Basic Linear Regression

  • Linear Regression is an statistical method used to model the relationship between a dependent variable and one or more independent variables.

  • Linear Regression assumes a linear relationship between variables and uses a best fit line to model the data which enables predictions outside of the data range

  • Linear Regression is commonly used to predict trends and future outcomes. Such as expected sales data or expected turn out at an event

The Best Fit Line

  • The best fit line runs through the data such that the distance of each data point from the line is as small as possible.

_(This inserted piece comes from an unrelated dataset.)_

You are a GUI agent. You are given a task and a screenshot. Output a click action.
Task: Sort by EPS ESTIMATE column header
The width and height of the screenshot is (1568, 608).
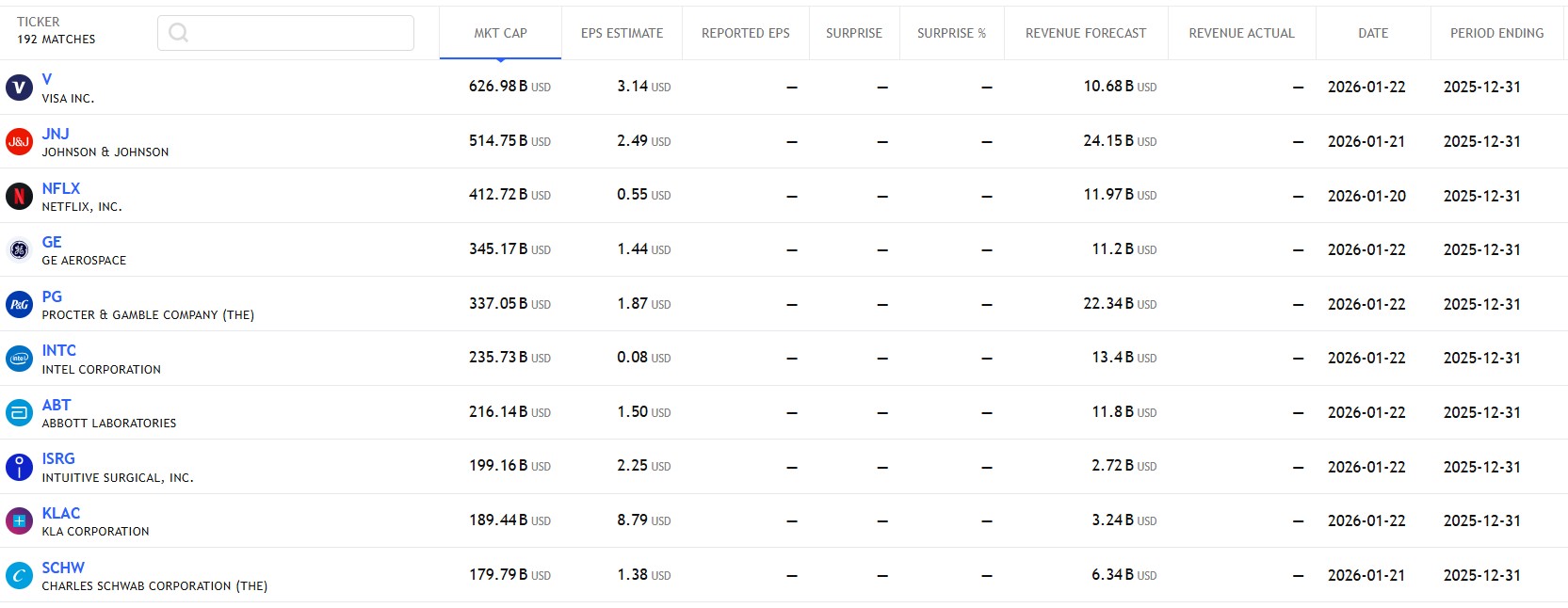click(622, 33)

  • It is written as \(y = b_0 + b_1 x\) where

    • \(b_0\) is the intercept
    • \(b_1\) is the slope
  • A common method to find this line is the least squares method which minimizes the sum of the squared residuals given by \(\Sigma( y_i - \hat{y}_i)^2\) where

    • \(y_i\) is is the observed value
    • \(\hat{y}_i\) is the predicted value

Correlation

  • The correlation coefficient and is a measure of the strength of the linear relationship and its direction
  • Values always range from -1 to 1.
  • Values closer to 0 indicate a weaker linear relationship
  • values closer to 1 indicate a stronger linear relationship

\[ r = \frac{\sum (x_i - \bar{x})(y_i - \bar{y})} {\sqrt{\sum (x_i - \bar{x})^2 \sum (y_i - \bar{y})^2}} \]

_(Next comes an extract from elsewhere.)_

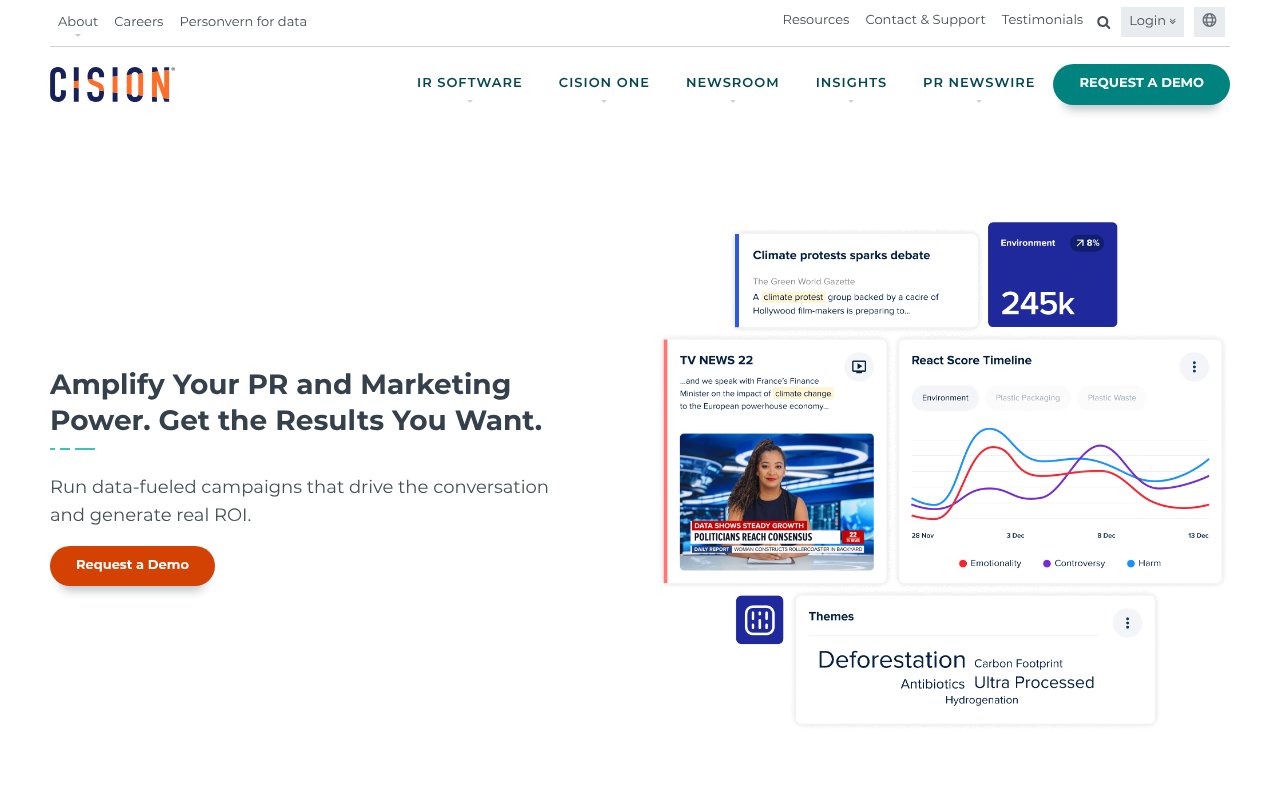Open the search magnifier icon
1280x800 pixels.
pos(1103,22)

Predictions and the Confidence Interval

  • Confidence intervals are used to account for the error that is present in the best fit line
  • The confidence interval represents the range of values likely to contain the average response
  • The confidence interval can be found using the following formula

\[ \hat{y} \pm t^* \cdot s \sqrt{ \frac{1}{n} + \frac{(x - \bar{x})^2}{\sum (x - \bar{x})^2} } \] \(\hat{y}\) = predicted value \(t^*\) = critical value \(s\) = standard error
\(n\) = sample size \(x\) = input value \(\bar{x}\) = mean

Positive Correlation Example Using mtcars

  • This is a simple example of a positive linear relationship.
  • As displacement increases, so does horsepower
  • The grey area indicates the confidence level for that region at 95%

Negative Correlation Example Using mtcars

  • This is a simple example of a negative linear relationship.
  • As displacement increases miles per gallon decreases
  • The grey area indicates the confidence level for that region at 95%

Non-linear correlation

  • Linear regression requires data to be linear for an accurate model
  • Very often data that is not linear and needs different methods for prediction
  • For example, the following plot uses economics data which is extremely nonlinear
  • The plot on the next slide includes the linear regression line
  • it should be clear from the plot that the linear model would not produce accurate predictions

Plotly Graph of Nonlinear data

model <- lm(I(unemploy / pop) ~ as.numeric(date), data = economics)

plot_ly(economics,x = ~date,y = ~unemploy / pop, type='scatter',
        mode='markers',name = '% unemployment') %>%
        add_lines(y = fitted(model), name="Linear Fit") %>%
layout(title = "Unemploymnet by Year", yaxis = 
      list(title = "Unemployment Rate",tickformat = ".1%"))